Entre los dos grupos se filtraba la muchedumbre de paso con un movimiento ininterrumpido. Funcionarios con carritos y montones de expedientes; acusados que buscaban la sala en que se iba a celebrar su juicio o bien a sus abogados; agentes de la policía penitenciaria que acompañaban a detenidos esposados; rostros sombríos y extraviados; delincuentes con aire de habituales de los tribunales y las comisarías; otros delincuentes que al poco rato identificabas como agentes de la brigada antitironeros; jóvenes abogados con bronceados fuera de temporada, grandes cuellos de camisa y grandes nudos de corbata; personas normales desperdigadas por los tribunales por los más variados motivos. Casi nunca buenos.

Todos habrían querido irse de allí cuanto antes. Yo también.

Sentada en un banco, con la mirada fija en una sucia pared, estaba sor Claudia. Con su habitual chaleco de piel negra y pantalones militares con grandes bolsillos. Nadie se había sentado a su lado. Ninguna de las personas que permanecían de pie se encontraba situada demasiado cerca de ella. Distancia de seguridad, vi escrito en mi cabeza durante un par de segundos.

No sé cómo se las arregló para verme, porque su mirada estaba aparentemente clavada en la pared que tenía delante y yo me encontraba situado hacia un lado entre la gente. Pero lo cierto es que cuando ya estuve a cinco o seis metros de ella, volvió la cabeza como obedeciendo a una orden silenciosa e inmediatamente se levantó con aquel movimiento suyo tan fluido y peligroso de animal depredador.
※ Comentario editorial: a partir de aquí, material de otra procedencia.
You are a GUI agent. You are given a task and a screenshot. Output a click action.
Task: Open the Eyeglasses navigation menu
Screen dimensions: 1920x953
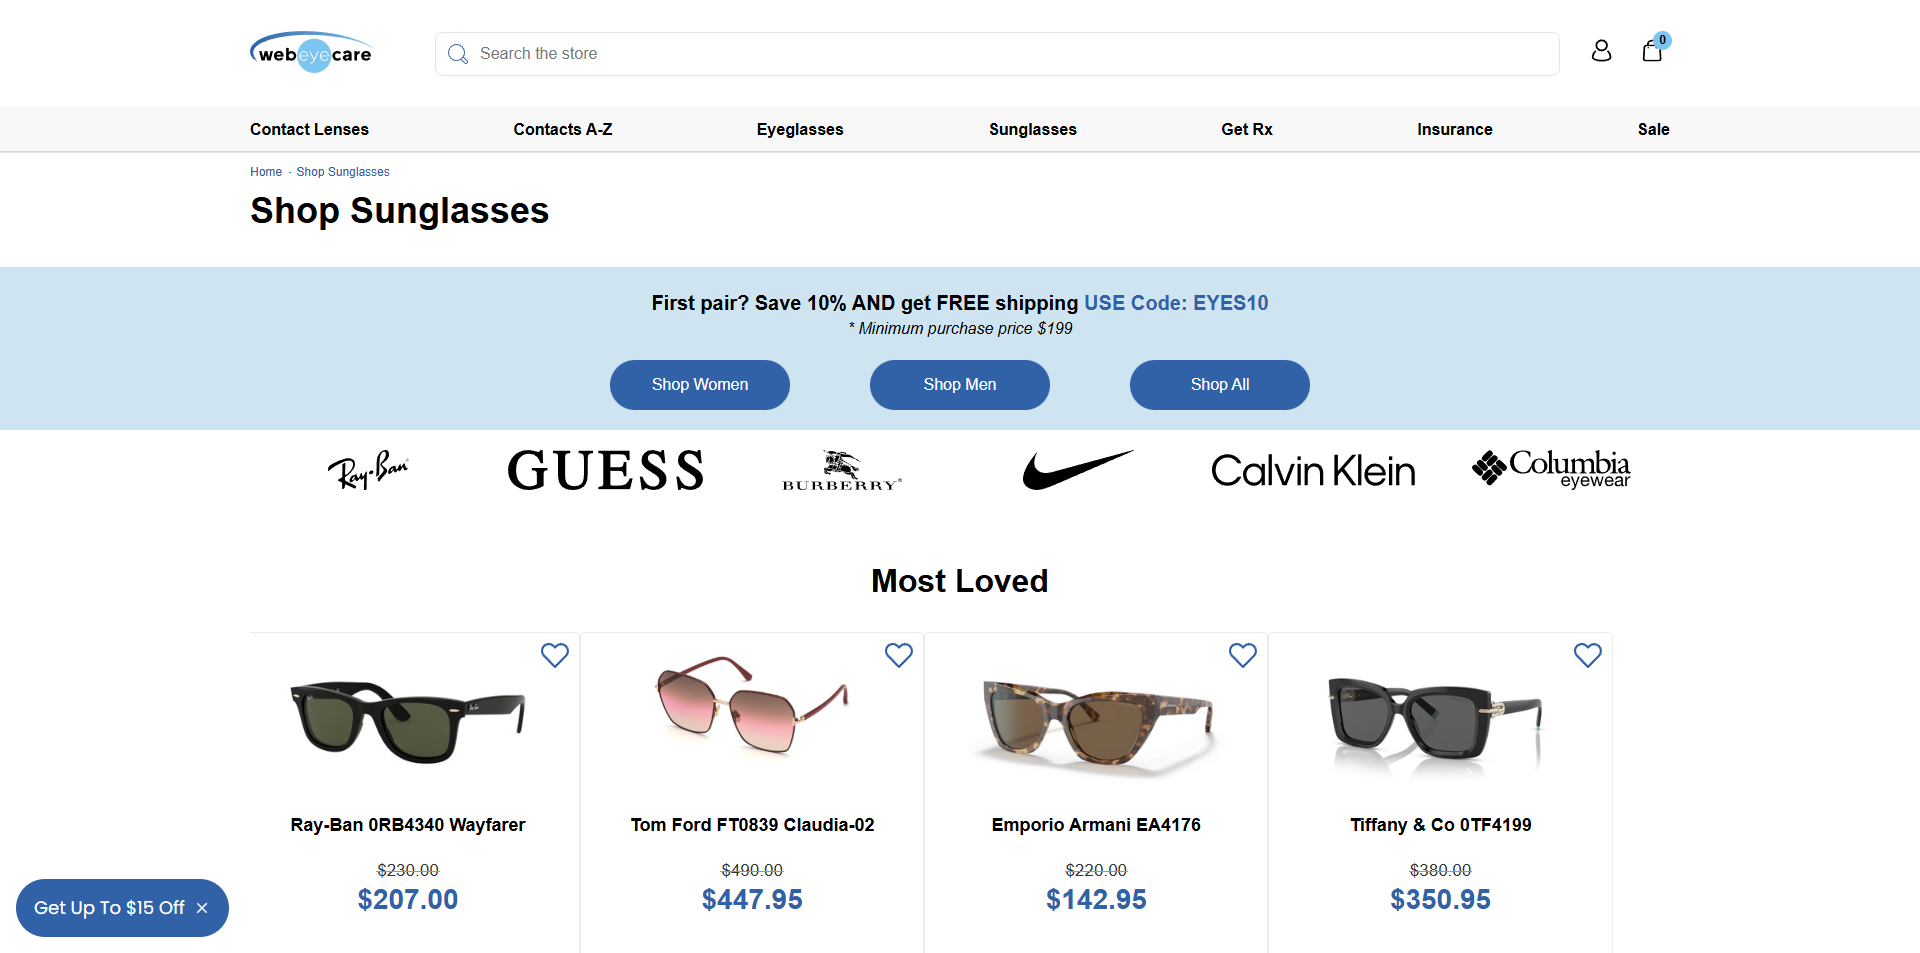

Me detuve a unos diez centímetros de ella, rozando aquella burbuja en la que los demás no se atrevían a entrar. La saludé con un movimiento de cabeza y ella correspondió de la misma manera.

– ¿Cómo así ha venido?

Por una décima de segundo, me pareció captar en su rostro algo similar a la turbación y una sombra de rubor. Una décima de segundo, pero puede que sólo fueran figuraciones mías. Cuando habló, su voz era la de siempre, gris como el acero de ciertos cuchillos.

– Martina no viene. Se lo dijo usted. Y entonces he venido yo para ver qué ocurre y contárselo a ella después.

Asentí con la cabeza y dije que ya podíamos entrar en la sala. La sesión no tardaría en empezar y era mejor estar allí para averiguar a qué hora empezaría nuestro juicio. Mientras lo decía, me di cuenta de que aún no había visto a Scianatico y tampoco a Dellissanti.

19

Sor Claudia se sentó detrás de la balaustrada que separa el espacio destinado al público del correspondiente a los abogados, los acusados, el ministerio público y el secretario. El juez. En resumen, el lugar en el que se celebra el juicio.

Tras haberle explicado brevemente lo que iba a ocurrir en cuestión de un momento, me dirigí al secretario judicial, que ya estaba sentado en su sitio. Tenía delante dos columnas de expedientes: los juicios que teóricamente se tenían que celebrar en aquella sesión. Teóricamente. En la práctica, habría suspensiones, nulidades, aplazamientos a petición de la defensa o bien «a causa de la excesiva acumulación de casos del día de hoy». Es decir, al término de la sesión, el juez sólo habría dictado sentencia en tres o cuatro causas como máximo.

Caldarola no pensaba que el exceso de trabajo fuera algo muy digno de un magistrado.

Le pedí al secretario que me dejara ver el expediente. Quería comprobar la lista de los testigos del ministerio público y de la defensa. Yo no había entregado ninguna lista, porque daba por descontado que Alessandra Mantovani ya habría solicitado todos los testigos relevantes.

El secretario me entregó el expediente y yo fui a sentarme en uno de los bancos reservados a los abogados. Todos todavía desiertos, a pesar de la muchedumbre que había fuera.